The Scandalous Case Of The Bagged Bananas


I suppose at this time of year we all do more than our fair share of shopping.

Having finished work on December 2 I've had quite a bit of time to get my plans in order to shop for Richards family and relatives and our friends.

It's time of year when you see the best and worst of customer service. Regular readers of my blog will know it is something that I can all too easily clamber onto my soapbox to rant about.

So let me highlight a couple of this year's winners and losers.

Marks & Spencer seem to be well up there with trying to make it easier for the customer. They've got a new online delivery system whereby you can order the items online and if you don't want to wait in for delivery, or indeed pay for a delivery charge, you can have them delivered to a branch that you designate at the time of ordering and pick them up from there.

I did that with a couple of items and there they were waiting for me in the Croydon Marks & Spencer yesterday afternoon.

Twitter also plays a wonderful role for the clever shopper.The app red laser will help you find the cheapest price - and the app itself is free.

 I picked out a cardigan from my mother in Marks in Croydon yesterday afternoon. It was the last size 12 of that particular cardigan that they had in stock, so it was with much disappointment that I discovered when I got to the till that it had a couple of threads pulled on one shoulder. I tweeted my frustration and within hours Marks & Spencer's had picked up the tweet and asked me to send them the product number of the cardigan and the size that I wanted and they would check the stock in all nearby stores and get back to me. I picked one up in Covent Garden this afternoon. Absolutely excellent service. Well done Marks & Spencer.

Not so good Amazon. A brilliant site with a massive range of goods at really competitive prices. However the price is only really competitive if you decide to have the free delivery option. This means that the choice you have over delivery is not yours and they do use some truly dreadful couriers. I've had problems before with larger items not making it here, and of course if you have a life and need to leave the house for a few hours, you can guarantee that that's when delivery will take place.

Not my new coffee machine however. It never arrived at all. They were using a courier firm called Yodel  - yes you got it right - a firm named after a strangulated noise made in the Swiss Alps. At least called Yodel you'd expect it to be on time

Despite several assurances from really good people on the Amazon customer service team the product was never delivered when they said it would be. Amazon also stop the facility they used to have where you could reply by e-mail to the customer service person you've dealt with, so that each time you ring up now you are dealt with by another operative who has to start the case from the beginning. They don't seem to know what's going on. Although you're given a tracking number, when you log onto the Yodel website, you can see where your package supposedly is, but there is no way of contacting the courier to check this, or to reschedule your delivery.

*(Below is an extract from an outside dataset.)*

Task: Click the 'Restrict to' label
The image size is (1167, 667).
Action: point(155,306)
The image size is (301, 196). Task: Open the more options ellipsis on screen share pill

Not that I ever got a delivery. Eventually I got Amazon to agree to refund the whole product and I popped down the road and bought it from Currys. Only £4.99 more which was less than the cost of delivery would have been fromAmazon. Lesson learnt.
It would seem that even Amazon however were defeated by their courier on this occasion, as supposedly having stopped the item, it turned up at 8:35 PM on Sunday night during the X factor final. While anything proved a worthwhile distraction from the gargantuan monolith that is now the X factor  -dull, dull, dull,-the fact that the couriers didn't even know the delivery had been cancelled spoke volumes.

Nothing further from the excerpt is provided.